▶ Reading passage:
Conflicts & War

Colombians once again take to streets in anti-government protests

By Ovidio Castro Medina

Bogota, May 12 (EFE).- Tens of thousands of Colombians took to the streets of Bogota and other cities once again on Wednesday in a new national strike to protest the policies of President Ivan Duque, calling for an end to some of them and demanding effective action to halt police brutality.

The 15th day of the anti-government marches drew artists, workers, students, union members and informal street vendors who chanted slogans against Duque, who seems to be everywhere at once meeting with many different social groups and traveling twice to Cali, the city hardest hit by the crisis and the epicenter of the protests.

“The aim of the strike we’ve been staging since April 28 is to get the national government to negotiate on the emergency list we presented in June 2020 and (to give) guarantees regarding social protest,” the president of the powerful CUT union, Francisco Maltes, told EFE. The union leader is also a member of the National Strike Committee that met on Monday with the president without arriving at an agreement.

Regarding police brutality, Duque, who still has not made any definitive statement about the protesters’ demands, said that the authorities have initiated 65 disciplinary actions, including eight for murder, 27 for abuse of authority, 11 for physical attacks and 19 for other abusive conduct.

However, the Ombudsman’s Office also said on Tuesday that it had received reports that 42 people – 41 civilians and one police officer – had died during the two weeks of the strike and that 168 other people are missing.

According to records kept by the non-governmental organization Temblores, which monitors and denounces police violence, during the protests 40 people have become the victims of “homicidal violence” by the security forces and at least 1,956 incidents of physical violence have occurred, as well as 12 incidents of sexual violence.

The marches receiving the most attention have taken place in Bogota, where several were staged in various parts of the city, not all of which ended up on the central Plaza de Bolivar.

▶ Data for analysis:
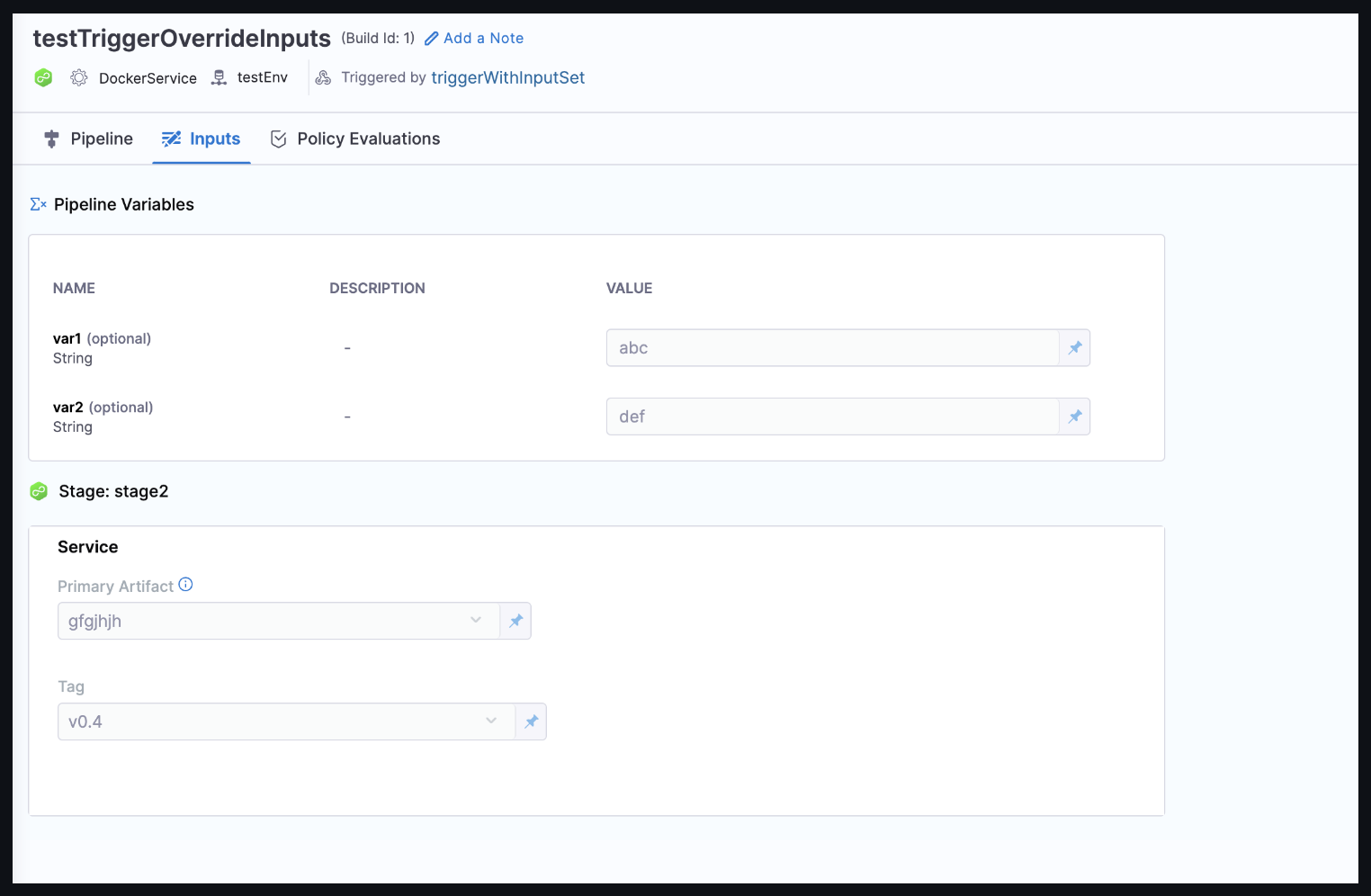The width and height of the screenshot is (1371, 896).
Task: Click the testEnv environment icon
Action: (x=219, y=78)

--

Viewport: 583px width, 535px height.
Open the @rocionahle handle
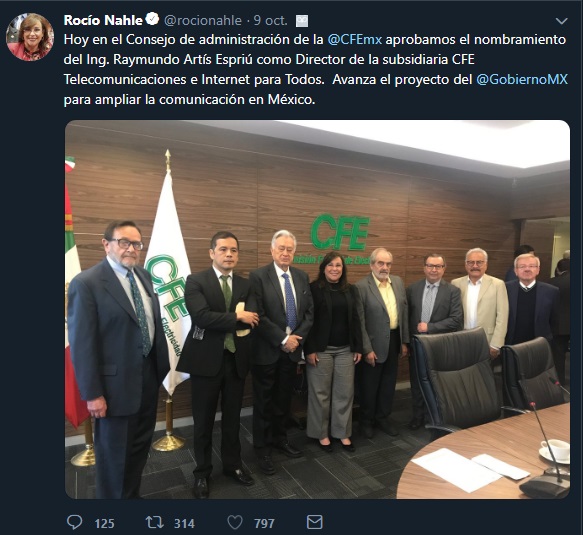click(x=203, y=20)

* * *

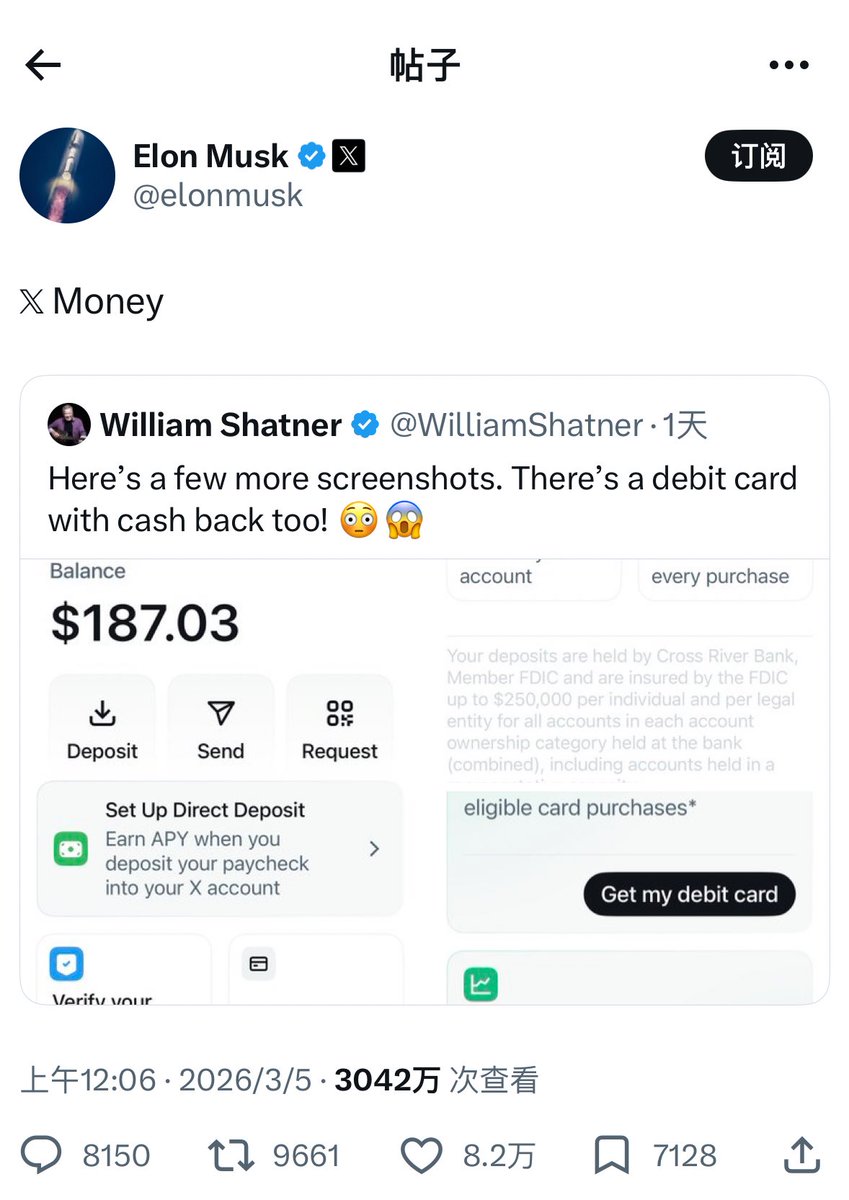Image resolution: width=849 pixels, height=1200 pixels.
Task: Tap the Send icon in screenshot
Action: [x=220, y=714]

▶ Parts of the exercise:
**1.** Reproduce the Colombia protest article from "Regarding police brutality, Duque, who" up to and including "other abusive conduct.".
**2.** Keep writing the Colombia protest article, picking up after its final sentence.
The data has no connection to the Colombia protest article.

▶ Responses by item number:
**1.**
Regarding police brutality, Duque, who still has not made any definitive statement about the protesters’ demands, said that the authorities have initiated 65 disciplinary actions, including eight for murder, 27 for abuse of authority, 11 for physical attacks and 19 for other abusive conduct.

**2.**
In similar manner, demonstrations have also been under way in the Barranquilla, Cartagena and Monteria, Colombia’s main Caribbean coastal cities, along with Bucaramanga and Cucuta, where people have also turned out to express their discontent.

Meanwhile, in Cali, indigenous people also joined the marches of “young people and the mobilized public because they were massacring us,” as Aida Quilcue, a strong opponent of the Duque government, told EFE.

The indigenous leader emphasized that despite the fact that the Valle del Cauca provincial government, based in Cali, closed the provincial borders last Sunday to ensure public order, the tribespeople still managed to travel there from neighboring provinces to participate in the protests and on Wednesday began to leave the city to travel back to their lands.

Meanwhile, the government is planning to present in the negotiations issues like massive anti-Covid vaccinations, safe resumption of normal activities, non-violence, protection of the most vulnerable members of society, stabilization of the public finances and other measures.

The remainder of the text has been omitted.